Professor Fred Magdoff, former chair of the plant and soil science department at the University of Vermont, visited campus Thursday and highlighted Yale’s famous political diversity. Cohosted by Margins: Student Perspectives from the Left, Fossil Free Yale, and the Yale Student Environmental Coalition, his talk on “Capitalism and the Climate Change Crisis” demonstrated that intellectual radicalism is alive and well within the Yale community.
Magdoff, who writes frequently for the Monthly Review, began by discussing current environmental challenges. “Human-induced environmental damage is nothing new,” he said, but has been “fairly localized” until recently. Climate change, in contrast, “has potential to threaten human societies,” and its effects are wide-ranging, from saltwater intrusion in the Mekong delta to the decline of cod fishing in the North Atlantic. A global solution is in order.
And warming temperatures are not the twenty-first century’s only threat. Magdoff cited acidification of the oceans, the “dead zone” in the Gulf of Mexico, fires in Indonesia, and pollution in the United States itself as examples of other ongoing environmental problems, some of which are linked to climate change.
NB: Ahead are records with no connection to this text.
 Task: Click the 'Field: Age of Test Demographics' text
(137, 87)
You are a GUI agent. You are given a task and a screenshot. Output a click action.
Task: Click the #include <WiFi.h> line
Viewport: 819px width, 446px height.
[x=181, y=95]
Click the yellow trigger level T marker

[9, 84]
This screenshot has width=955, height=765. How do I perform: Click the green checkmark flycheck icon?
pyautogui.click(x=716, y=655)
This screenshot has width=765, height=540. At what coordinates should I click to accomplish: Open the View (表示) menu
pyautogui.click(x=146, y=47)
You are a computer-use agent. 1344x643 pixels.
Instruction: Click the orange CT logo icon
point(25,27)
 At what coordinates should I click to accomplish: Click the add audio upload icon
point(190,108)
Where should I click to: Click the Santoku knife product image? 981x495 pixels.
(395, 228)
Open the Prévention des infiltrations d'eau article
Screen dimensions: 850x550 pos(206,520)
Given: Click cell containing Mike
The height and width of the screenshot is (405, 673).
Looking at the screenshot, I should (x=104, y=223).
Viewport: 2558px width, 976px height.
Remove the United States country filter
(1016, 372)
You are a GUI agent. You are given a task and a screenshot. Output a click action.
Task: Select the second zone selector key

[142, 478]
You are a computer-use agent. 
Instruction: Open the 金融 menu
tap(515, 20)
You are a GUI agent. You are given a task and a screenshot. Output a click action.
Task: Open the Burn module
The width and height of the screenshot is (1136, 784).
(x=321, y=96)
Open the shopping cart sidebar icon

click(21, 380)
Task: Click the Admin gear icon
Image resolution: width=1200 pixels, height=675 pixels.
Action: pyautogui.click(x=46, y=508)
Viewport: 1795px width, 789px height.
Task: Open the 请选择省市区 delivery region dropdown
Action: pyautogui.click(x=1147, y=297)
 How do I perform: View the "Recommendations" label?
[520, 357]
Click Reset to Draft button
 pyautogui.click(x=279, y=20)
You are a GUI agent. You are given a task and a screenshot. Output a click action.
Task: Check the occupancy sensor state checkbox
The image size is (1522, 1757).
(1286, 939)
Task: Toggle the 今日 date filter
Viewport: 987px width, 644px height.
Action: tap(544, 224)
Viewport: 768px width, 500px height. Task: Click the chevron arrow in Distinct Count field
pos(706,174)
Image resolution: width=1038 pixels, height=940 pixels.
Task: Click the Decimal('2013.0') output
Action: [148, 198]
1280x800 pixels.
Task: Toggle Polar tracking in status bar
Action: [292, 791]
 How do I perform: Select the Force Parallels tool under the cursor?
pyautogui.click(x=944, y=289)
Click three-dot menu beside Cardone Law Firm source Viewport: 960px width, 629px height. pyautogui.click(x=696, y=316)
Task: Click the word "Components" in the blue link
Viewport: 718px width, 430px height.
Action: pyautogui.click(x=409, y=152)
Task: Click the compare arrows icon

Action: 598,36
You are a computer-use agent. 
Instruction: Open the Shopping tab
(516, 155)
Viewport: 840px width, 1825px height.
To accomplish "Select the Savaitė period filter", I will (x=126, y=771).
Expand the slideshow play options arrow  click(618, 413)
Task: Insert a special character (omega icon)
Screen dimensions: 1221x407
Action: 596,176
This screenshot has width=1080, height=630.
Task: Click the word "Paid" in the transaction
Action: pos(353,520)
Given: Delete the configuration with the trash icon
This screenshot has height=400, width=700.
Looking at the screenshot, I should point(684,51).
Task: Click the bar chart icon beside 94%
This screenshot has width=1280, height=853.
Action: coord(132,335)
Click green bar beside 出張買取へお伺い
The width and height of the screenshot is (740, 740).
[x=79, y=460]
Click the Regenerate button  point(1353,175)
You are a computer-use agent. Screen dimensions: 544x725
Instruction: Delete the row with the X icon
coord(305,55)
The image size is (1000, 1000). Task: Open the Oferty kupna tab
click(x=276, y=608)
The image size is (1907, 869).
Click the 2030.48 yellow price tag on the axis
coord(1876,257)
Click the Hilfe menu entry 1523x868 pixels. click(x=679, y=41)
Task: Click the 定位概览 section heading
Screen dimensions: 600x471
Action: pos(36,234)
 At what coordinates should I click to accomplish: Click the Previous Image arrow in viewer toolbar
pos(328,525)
Magdoff attributed this constellation of issues to a fundamental flaw in capitalism. Other observers view them as “externalities” of the system, the results of human greed, or consequences of industrialization, he said, but they are inherent in a market economy: since growth “is the way the system has to work,” capitalism always produces an excess of goods and services, consumes too many natural resources, and pollutes the environment to an unsustainable degree.
Government efforts at regulation, he argued, are not sufficient – since the continued existence of the economy depends on growth in spending, regulations cannot strike at the heart of the problem and will not rein in the excesses of capitalism effectively. The environmental consequences – pollution, deforestation, rises in temperature – are dire.
The solution is a wholesale replacement of the current economic system. Addressing global problems collectively and acting responsibly to protect the interests of future generations, Magdoff said, requires abandoning an economy in which goods and services are produced for profit rather than to meet consumer needs.
But, more fundamentally, this solution to the crisis hinges on bringing out the best in the human spirit. All societies encourage or discourage certain human traits, he said, but capitalism in particular stifles “cooperation, sharing, empathy, and altruism,” which are exactly the qualities we need to make responsible and informed decisions about our future. Any system that is to be effective in the long run must promote them.
Although some members of the Yale community may not support economic reorganization, Magdoff’s criticism of capitalism should prevent us from being complacent about its flaws. Whether or not we object fundamentally to a market economy, we should remember that we cannot afford to ignore the problems that accompany it all too often.